CMC – St. Vincent and the Grenadines Prime Minister Dr. Ralph Gonsalves Tuesday said he had received a document from the Barbados-based Caribbean Development Bank (CDB) outlining a proposal for the financing and operation of a regional airline.
However, he told reporters that the initial owners of the airline could be the governments of the Organisation of Eastern Caribbean States (OECS) “but we would have to engage the Caribbean Development Bank on this exercise too.
The OECS groups the islands of Antigua and Barbuda, Dominica, Grenada, St. Lucia, St. Vincent and the Grenadines, St. Kitts-Nevis, Montserrat, Anguilla and the British Virgin Islands.
Gonsalves said that while the location for a headquarters for the airline hasn’t been discussed, he was “offering” St. Vincent and the Grenadines as one of the options.
But he acknowledged that “there’s some work still to be done…and we have to meet” telling reporters that following the news conference he would be holding discussions with the St. Lucian-born head of the CDB “on some clarifications and some next steps”.
He said that there would be a meeting with the OECS leaders and the CDB, “but we are moving seriously and actively in pursuance of an additional option in the air.
The airline is owned by the governments of Antigua and Barbuda, Barbados, Dominica and St Vincent and the Grenadines, and while the Barbados and St.
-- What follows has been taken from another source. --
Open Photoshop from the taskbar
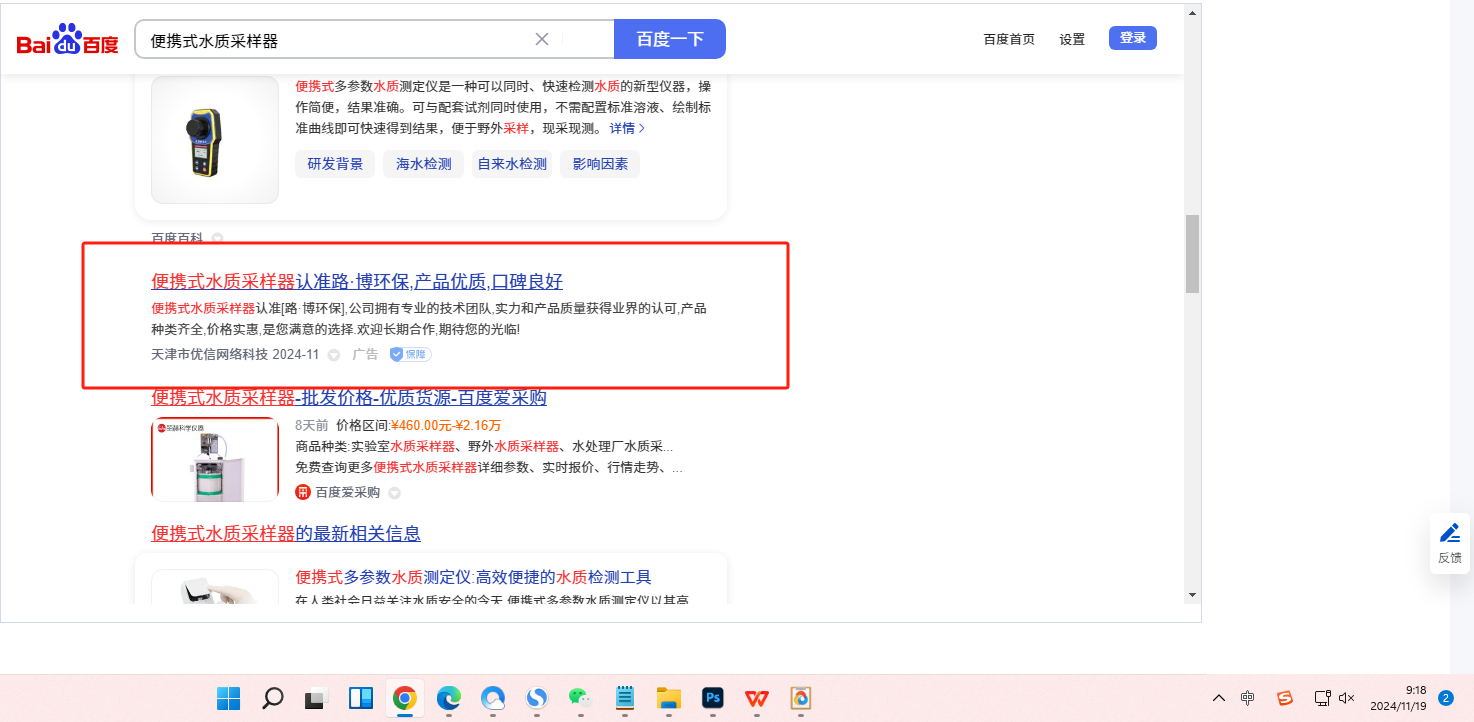 click(713, 697)
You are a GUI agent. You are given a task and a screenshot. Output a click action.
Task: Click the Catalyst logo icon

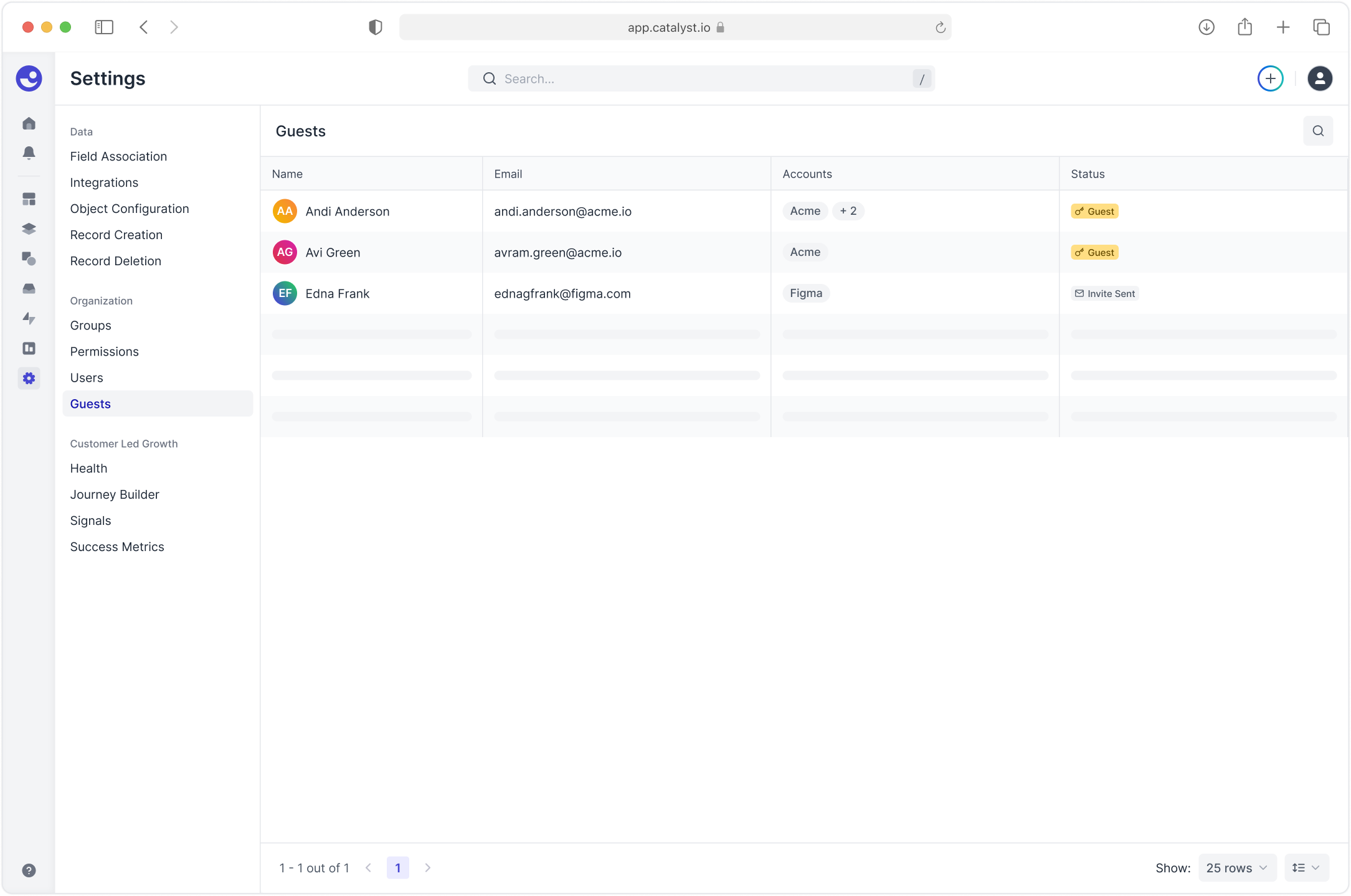click(x=29, y=78)
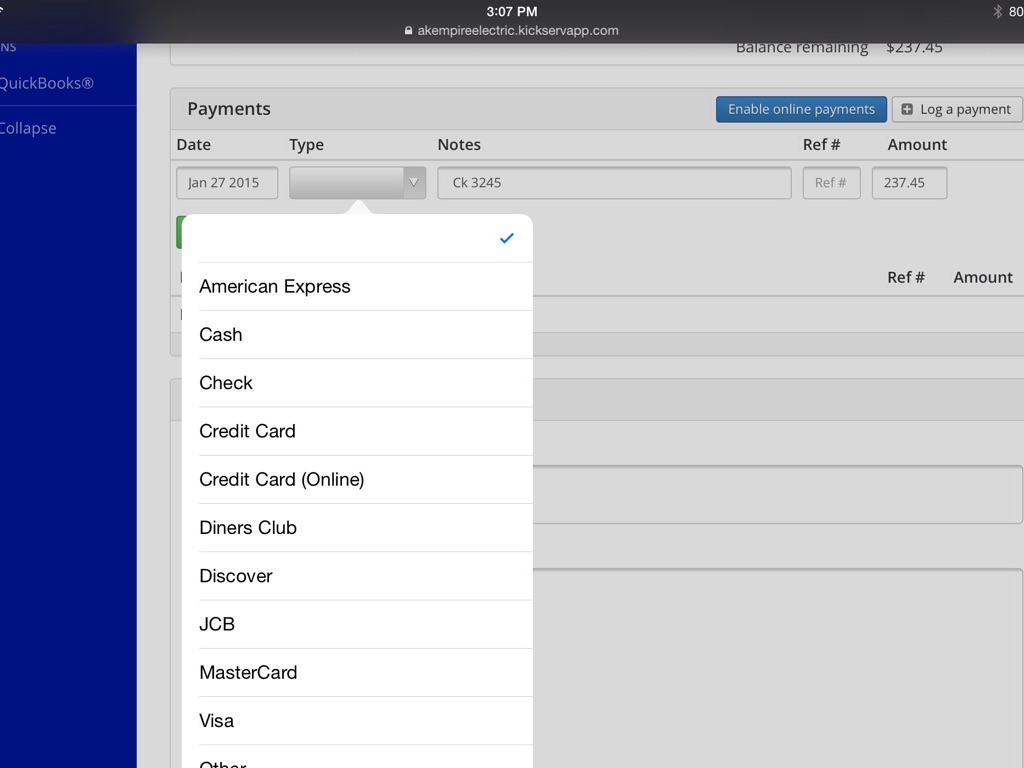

Lucia governments have made available funds to cover the three-year outstanding debt to the workers in their countries, that has not been the case with employees in the other islands.
Gonsalves said if a poll is taken across the Caribbean region today, “there would be a poll against putting money into LIAT, you know”.
He said he had been making the point repeatedly like a mantra “I said to the region, a regional carrier of LIAT type is a marginal financial proposition , but it is absolutely necessary and desirable as a social and economic vehicle for islands, and particularly for islands engaged .in the business of tourism.
Gonsalves told reporters that there are “many many lessons” learnt from the demise of LIAT including that “countries served by this airline should be equity partners or we should require market support.
“We have to try to make the airline fairly lean in its functioning so as to avoid some of the old legacy issues …and we need also to strengthen the Eastern Caribbean Civil Aviation Authority,” he added.